Es alarmante la cantidad de mujeres solteras que están involucradas con hombres casados. ¿Por qué muchas se enamoran de alguien prohibido?

Es cierto que tener un amante tiene algunos puntos positivos, pues no tienes que preocuparte por cocinar, lavar, ni planchar. Además disfrutas los regalos y los buenos momentos. Sin embargo, estos beneficios no llenan el vacío que se siente en este tipo de relación. Por ejemplo, quizás no tienes que guisar diario, pero tampoco recibes el primer beso del año. No tienes que hacer milagros con el presupuesto familiar, pero tampoco tienes en casa a alguien con quien compartir tu día. Y tal vez utilizas la mejor lencería, pero desconoces lo cómodo que son las viejas camisetas de él para dormir.

El sentimiento de devoción que toda mujer anhela tener con su pareja nace de los momentos especiales que compartan, tanto los de regocijo como los de dolor.

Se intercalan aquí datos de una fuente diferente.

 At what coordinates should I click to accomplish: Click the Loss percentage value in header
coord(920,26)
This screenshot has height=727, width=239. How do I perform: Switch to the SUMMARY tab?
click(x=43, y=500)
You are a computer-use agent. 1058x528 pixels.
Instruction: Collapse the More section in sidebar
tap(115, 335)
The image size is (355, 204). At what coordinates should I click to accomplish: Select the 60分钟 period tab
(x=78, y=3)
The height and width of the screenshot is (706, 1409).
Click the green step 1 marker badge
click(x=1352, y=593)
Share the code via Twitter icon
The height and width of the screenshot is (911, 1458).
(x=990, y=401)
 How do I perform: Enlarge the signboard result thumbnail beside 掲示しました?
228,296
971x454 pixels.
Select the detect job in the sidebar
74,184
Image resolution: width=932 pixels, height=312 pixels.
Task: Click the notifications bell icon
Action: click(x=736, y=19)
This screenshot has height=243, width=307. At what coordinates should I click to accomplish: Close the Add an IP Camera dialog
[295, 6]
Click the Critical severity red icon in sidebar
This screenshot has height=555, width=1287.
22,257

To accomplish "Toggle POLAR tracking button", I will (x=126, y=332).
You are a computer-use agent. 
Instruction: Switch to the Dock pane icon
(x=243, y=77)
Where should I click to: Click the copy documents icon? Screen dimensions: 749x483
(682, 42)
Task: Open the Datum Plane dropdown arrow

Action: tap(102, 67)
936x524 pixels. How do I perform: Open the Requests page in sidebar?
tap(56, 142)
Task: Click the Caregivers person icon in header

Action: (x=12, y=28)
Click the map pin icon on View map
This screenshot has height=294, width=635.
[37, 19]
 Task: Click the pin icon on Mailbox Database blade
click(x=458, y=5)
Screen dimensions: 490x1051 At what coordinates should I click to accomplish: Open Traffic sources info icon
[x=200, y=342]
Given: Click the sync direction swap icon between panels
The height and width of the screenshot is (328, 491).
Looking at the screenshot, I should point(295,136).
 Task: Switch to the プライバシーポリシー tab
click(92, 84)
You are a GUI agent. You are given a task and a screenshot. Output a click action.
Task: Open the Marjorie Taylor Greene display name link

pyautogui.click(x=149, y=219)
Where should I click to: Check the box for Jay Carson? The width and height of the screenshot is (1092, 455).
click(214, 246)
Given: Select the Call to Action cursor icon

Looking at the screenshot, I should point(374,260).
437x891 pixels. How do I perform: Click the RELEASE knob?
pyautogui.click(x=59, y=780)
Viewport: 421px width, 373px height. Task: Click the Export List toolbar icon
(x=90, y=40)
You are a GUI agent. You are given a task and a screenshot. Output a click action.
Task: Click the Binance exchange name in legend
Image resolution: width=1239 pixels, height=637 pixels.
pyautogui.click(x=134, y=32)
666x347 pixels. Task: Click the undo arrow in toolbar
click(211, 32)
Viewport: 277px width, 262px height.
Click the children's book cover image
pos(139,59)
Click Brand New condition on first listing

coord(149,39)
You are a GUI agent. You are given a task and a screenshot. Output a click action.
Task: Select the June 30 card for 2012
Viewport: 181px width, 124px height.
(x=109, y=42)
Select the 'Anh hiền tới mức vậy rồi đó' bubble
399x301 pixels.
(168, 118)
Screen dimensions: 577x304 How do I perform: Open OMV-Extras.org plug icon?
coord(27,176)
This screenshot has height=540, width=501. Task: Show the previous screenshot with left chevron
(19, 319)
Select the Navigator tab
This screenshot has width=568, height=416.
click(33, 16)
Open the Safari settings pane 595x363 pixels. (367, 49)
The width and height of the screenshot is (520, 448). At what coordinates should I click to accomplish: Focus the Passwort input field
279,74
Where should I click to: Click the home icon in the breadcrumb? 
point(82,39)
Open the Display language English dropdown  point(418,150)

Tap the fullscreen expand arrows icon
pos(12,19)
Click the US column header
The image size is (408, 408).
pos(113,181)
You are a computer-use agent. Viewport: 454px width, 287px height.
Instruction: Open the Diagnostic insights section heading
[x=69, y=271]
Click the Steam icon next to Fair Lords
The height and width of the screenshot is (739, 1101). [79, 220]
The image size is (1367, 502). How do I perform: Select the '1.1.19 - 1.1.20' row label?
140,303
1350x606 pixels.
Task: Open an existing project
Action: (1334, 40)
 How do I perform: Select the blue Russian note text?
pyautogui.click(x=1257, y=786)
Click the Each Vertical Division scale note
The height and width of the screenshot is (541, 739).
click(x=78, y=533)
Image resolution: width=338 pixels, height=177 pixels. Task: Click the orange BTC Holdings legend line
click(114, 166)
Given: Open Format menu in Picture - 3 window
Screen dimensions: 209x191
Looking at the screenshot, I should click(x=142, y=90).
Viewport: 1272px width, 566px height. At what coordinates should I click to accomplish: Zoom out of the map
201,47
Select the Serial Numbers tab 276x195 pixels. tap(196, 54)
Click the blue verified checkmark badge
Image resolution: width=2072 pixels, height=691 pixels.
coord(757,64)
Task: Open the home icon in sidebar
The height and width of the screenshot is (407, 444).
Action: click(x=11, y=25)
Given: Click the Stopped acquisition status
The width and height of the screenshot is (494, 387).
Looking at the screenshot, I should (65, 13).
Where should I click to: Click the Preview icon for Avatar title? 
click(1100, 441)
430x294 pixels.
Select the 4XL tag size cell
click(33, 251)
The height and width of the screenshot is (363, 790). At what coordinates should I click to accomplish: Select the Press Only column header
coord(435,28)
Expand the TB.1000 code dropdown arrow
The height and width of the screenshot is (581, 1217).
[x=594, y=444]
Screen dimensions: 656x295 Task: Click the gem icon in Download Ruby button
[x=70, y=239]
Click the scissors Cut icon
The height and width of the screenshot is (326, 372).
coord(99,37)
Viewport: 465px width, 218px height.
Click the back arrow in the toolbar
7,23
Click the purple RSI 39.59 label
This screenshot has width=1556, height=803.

Con un casado no podrás vivirlos porque cuando recibas buenas noticias, tendrás que aceptar que no es el momento propicio para contárselas, y en situaciones de tristeza tampoco esperes contar con su apoyo porque él tiene que llegar temprano a su casa. Las tres o cuatro horitas del encuentro semanal con un amante no son suficientes para cimentar el verdadero amor.

Con un hombre casado nunca llegas a sentirte realmente amada, protegida y respetada. ¡Es imposible experimentarlo con alguien que te comparte con otra!

Una mujer que se involucra con un casado generalmente sufre de baja autoestima. Ella cree que no puede conseguir algo mejor y por eso se conforma con un hombre que le ofrece muy poco. Tú mereces ser la única. Nunca es tarde para exigir en tu vida a alguien que piense que eres irremplazable y no pueda imaginar vivir sin ti. No te conviertas en plato de segunda mesa, ¡es mejor ser el banquete completo!